Has Russia’s New Procurement Law Hit the Target? An Analysis of Procurement Policy and Lessons Learned from the Sochi Olympics (Part 1)

by Michael A. Tooshi
February 18, 2014
in Governance
sochi olympics ski-biathlon

The Sochi Olympics are a case study in bureaucratic inefficiency and misuse of state funds despite some real engineering feats. The legislation underlying Russia’s government contracts framework has played a vital role in the development of public procurements and continues to do so in the aftermath of Sochi. On January 1, 2014, a new law, Federal Law No-44 “On the contract system for the procurement of goods, works and services for the supply of government and municipal needs,” came into force, replacing Federal Law No-94, which regulated procurements since 2005. Federal Law No-44 introduces transparency and new audit and planning requirements for procurements. Lessons can be learned from the public procurement reforms in light of cost overruns underlying the Olympics.

The 2014 Olympics are representative of the situation facing the public procurement sector. At $51 billion, the Sochi Olympics are the most expensive in history, surpassing the $40 billion budget for the 2008 Beijing Olympics. In 2007, Vladimir Putin assured IOC delegates in Guatemala that Russia could spend $12 billion for Sochi, an amount that overshadowed competing proposals from South Korea and Austria. Since, costs skyrocketed due to cost overruns, logistical challenges and even the local climate. Costs are far higher than in Beijing although the Sochi Olympics involve fewer athletes and events; the Summer Games involve 302 events, whereas Sochi, at over $50 billion, involves 98. Russia spent $520 million per event compared to China’s $132 million per event in 2008.

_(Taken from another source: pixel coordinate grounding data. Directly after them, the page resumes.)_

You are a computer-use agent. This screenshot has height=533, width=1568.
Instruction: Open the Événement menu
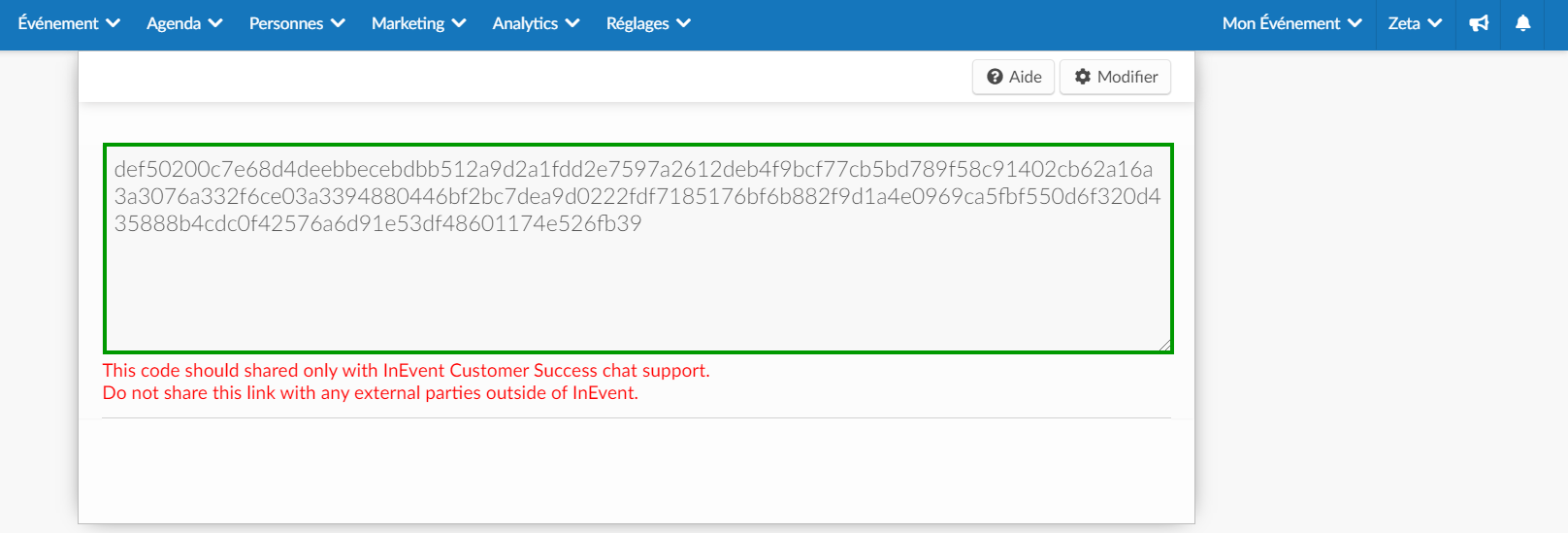[x=69, y=23]
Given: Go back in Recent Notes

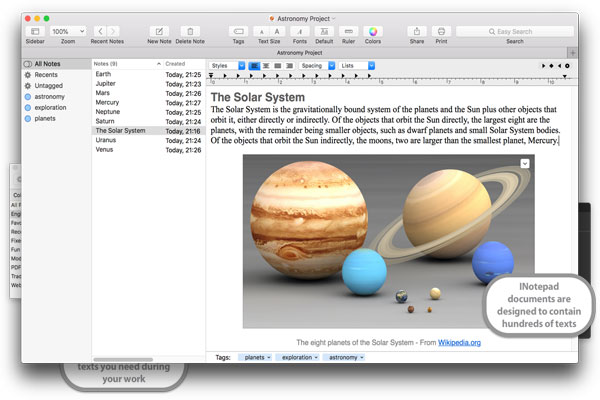Looking at the screenshot, I should [x=100, y=32].
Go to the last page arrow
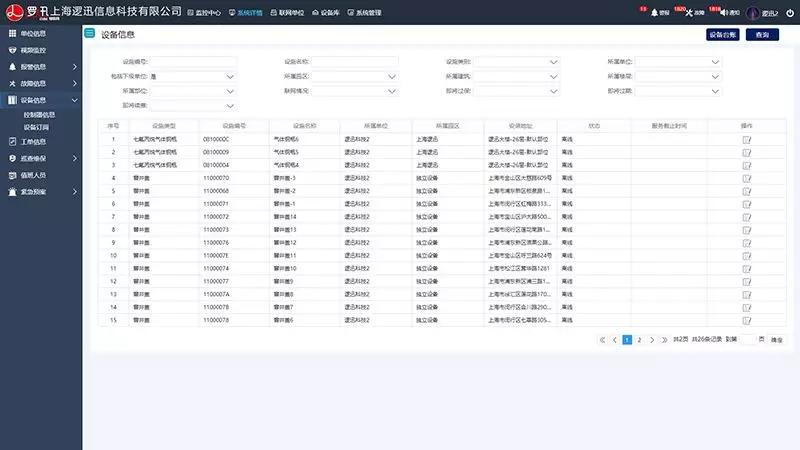The width and height of the screenshot is (800, 450). pyautogui.click(x=664, y=340)
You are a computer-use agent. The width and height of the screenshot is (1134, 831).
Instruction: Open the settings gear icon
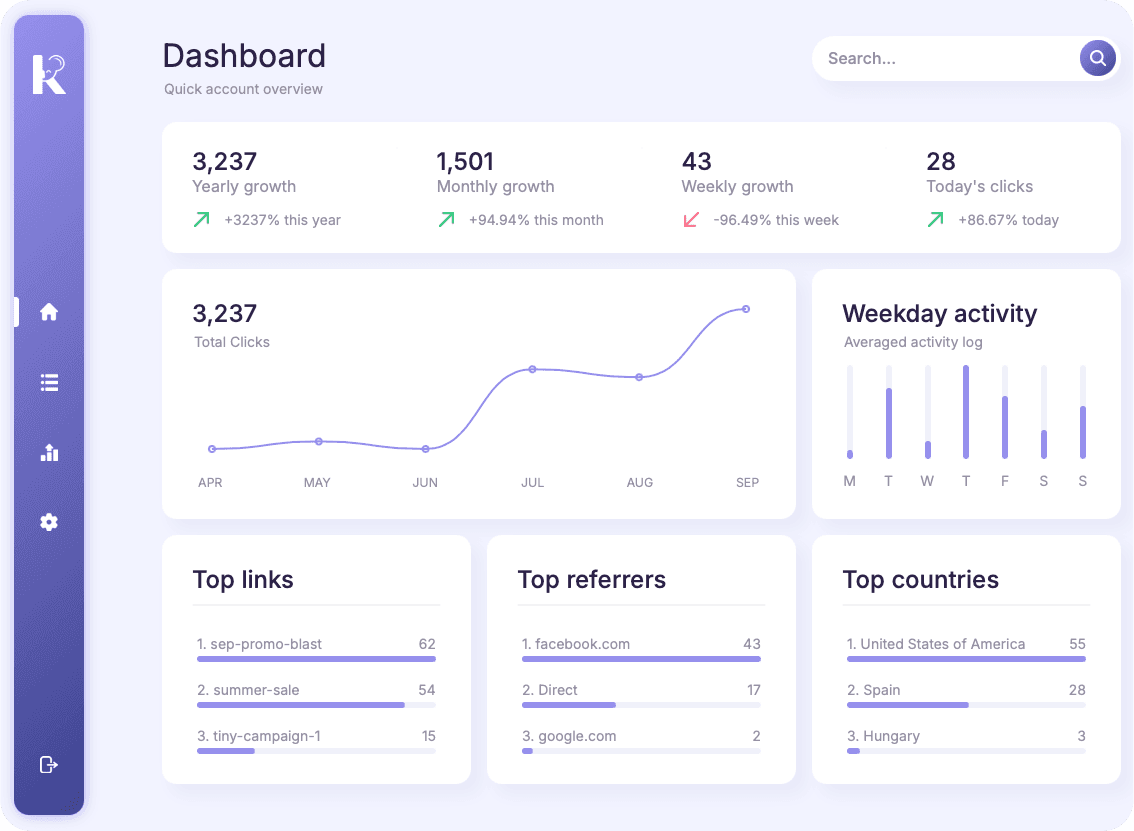49,522
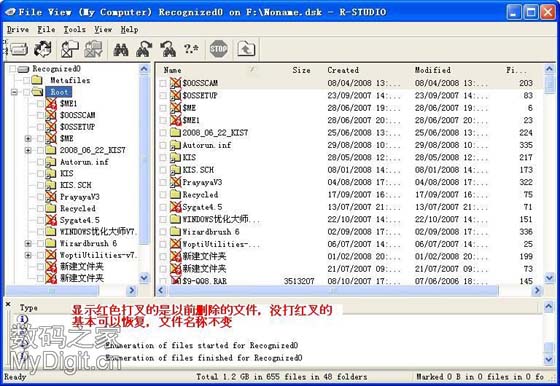Tick the Metafiles checkbox in the tree
The image size is (560, 386).
click(x=26, y=80)
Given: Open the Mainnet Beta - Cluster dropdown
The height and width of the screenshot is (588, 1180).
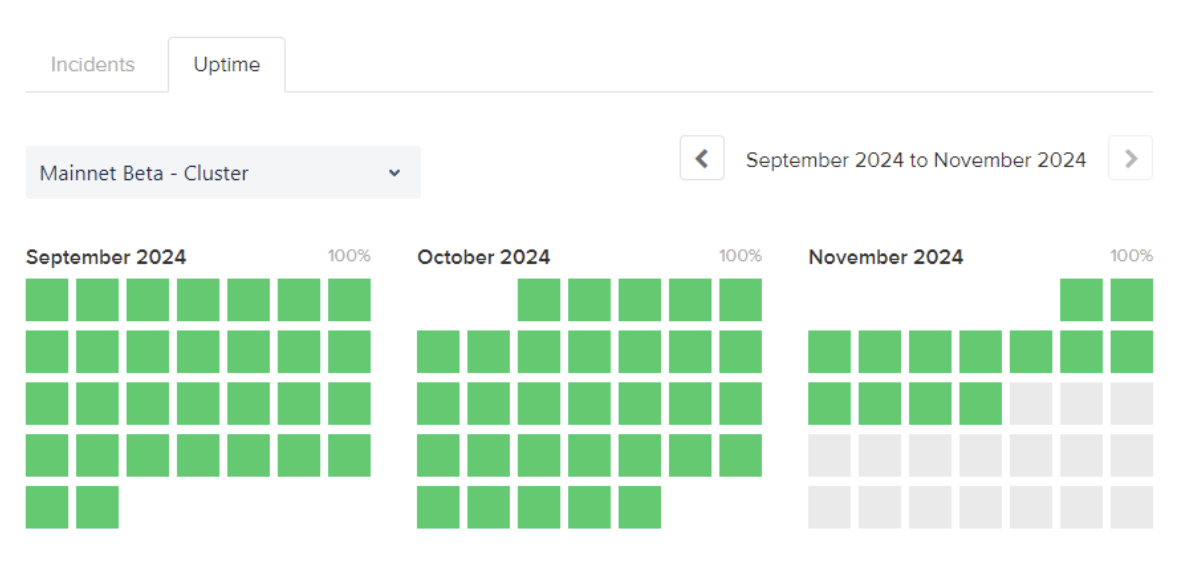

Statistics attest to logistical error and Olympian levels of corruption. For example, the Bolshoy Ice Dome, built for roughly $300 million, is valued at approximately $25,000 per seat, a price tag that ballooned by two-and-a-half times the original amount. The “RusSki” ski jump facility fell two years behind schedule as costs increased from an initial 1.2 billion rubles ($40 million) to 8 billion rubles ($265 million). The government blames overruns on miscalculations, inflation and even the financial crisis, yet Russia Today (a pro-government media outlet) indicates that embezzlement in Sochi reached $506 million. Moreover, Arkady Rotenburg, a former judo partner of Putin’s who once claimed the President was sent to Russia from God, received nearly $7 billion in contracts on nearly all major infrastructure projects. Companies linked with the Rotenburg family won contracts worth 15 percent of the budget. His company also received contracts without a tender to build a gas pipeline to Sochi.

Some are investigating this alleged impropriety. Sochi native and opposition politician, Boris Nemtsov, calculated that Russia spent three times more on a 31-mile road-rail route than NASA spent on a new generation of Mars rovers. At $9.4 billion, the route linking the Krasnaya Polyana ski complex and the coastal Adler district exceeds the entire budget for the Vancouver Olympics and the Wall Street Journal values the route at $200 million per kilometer. According to statistics on an interactive website run by opposition politician Alexei Navalny, the price per seat at Fisht Stadium (used for the opening and closing ceremonies) amounts to $23,600, much higher than a similar venue at the 2006 Torino Olympics. Navalny’s data suggests that each venue is overpriced by 2.5 percent of the projected costs, a percentage highlighted by The Economist as attributable to kickbacks.

Authorities have opened few criminal cases involving the Olympics. In 2012, investigators brought charges against several contractors at Fisht Stadium and the Sanski Sliding Center. The suits alleged that contractors inflated costs by filing false or unjustified project estimates, a common unlawful practice in many tenders. The alleged losses to the state budget totaled nearly $170 million for Fisht and $75 million for the Sanski Center. In April 2013, a criminal case was opened against Akhmed Bilalov, former deputy head of the Olympic Committee for embezzlement related to a state-owned company (OAO North Caucasus Resorts) responsible for building the Rosa Khutor ski jump facility. According to reports, the company could have performed the work itself, but conducted a closed tender for affiliated firms and overpriced the orders. No Olympic cases have come to court.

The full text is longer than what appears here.